Conclusión: el nacionalismo ruso como continuidad sistémica
La Rusia de Vladímir Putin no representa una ruptura radical con el pasado soviético, sino, en muchos sentidos fundamentales es su heredera. Ha descartado el comunismo como sistema económico y como doctrina oficial, pero ha absorbido y refinado su vasto aparato represivo, su inveterado centralismo autocrático y, de manera muy especial, su sofisticada instrumentalización del nacionalismo ruso como argamasa ideológica del Estado.
El nacionalismo ruso fue primero la herramienta que, sigilosamente, colonizó desde dentro al propio comunismo soviético, vaciándolo de su contenido internacionalista original. Hoy, ese mismo nacionalismo, exaltado y reconfigurado, actúa como el cemento que pretende unir las ruinas del imperio soviético bajo un nuevo rostro autoritario y nacionalista, con una clara vocación de reafirmar su poder en la escena mundial.

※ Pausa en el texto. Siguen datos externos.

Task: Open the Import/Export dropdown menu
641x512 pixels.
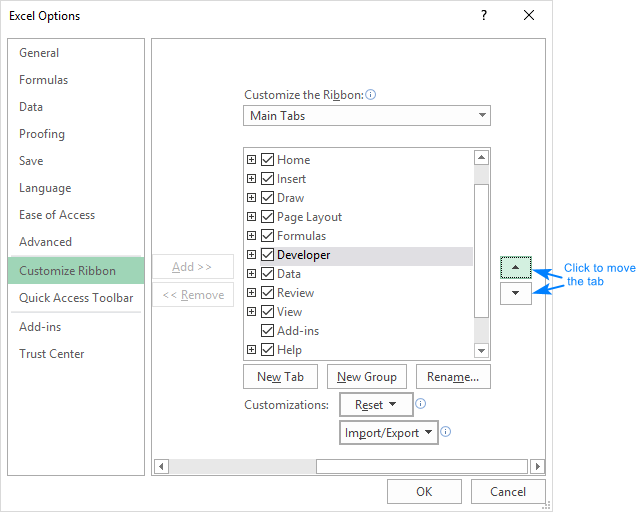Action: [389, 433]
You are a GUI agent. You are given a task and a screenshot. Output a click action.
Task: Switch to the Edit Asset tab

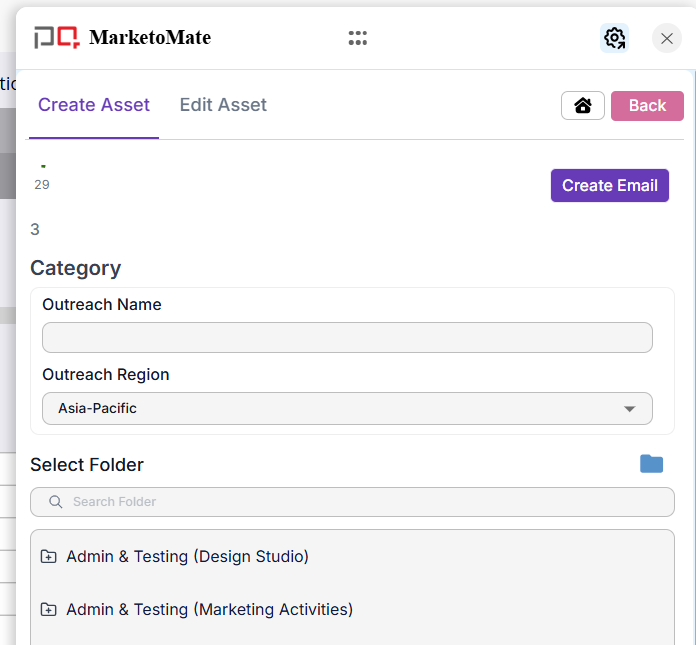pyautogui.click(x=223, y=105)
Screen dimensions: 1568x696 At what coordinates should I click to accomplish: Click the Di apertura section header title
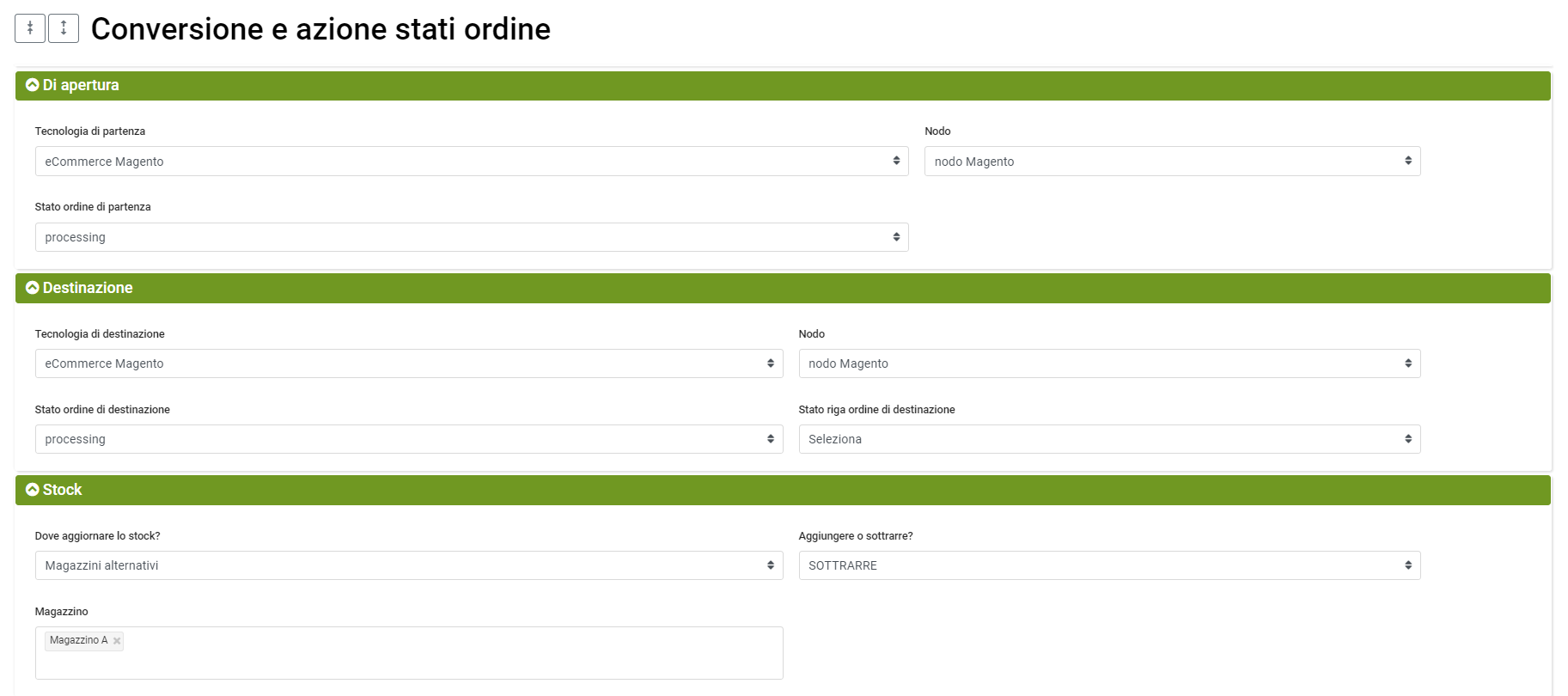tap(81, 85)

Putin no es simplemente un nuevo zar ni un secretario general redivivo: es, quizás, la síntesis postmoderna y pragmática de ambos arquetipos. Su régimen ha sublimado el nacionalismo, convirtiéndolo en un instrumento multifuncional de control interno, de proyección de poder externo y de cohesión simbólica para una sociedad que aún busca su lugar en el mundo tras las convulsiones del siglo XX. Es una autocracia nacional-imperial consolidada, con profundas raíces soviéticas y un ropaje eslavo-ortodoxo cuidadosamente tejido para el consumo doméstico e internacional.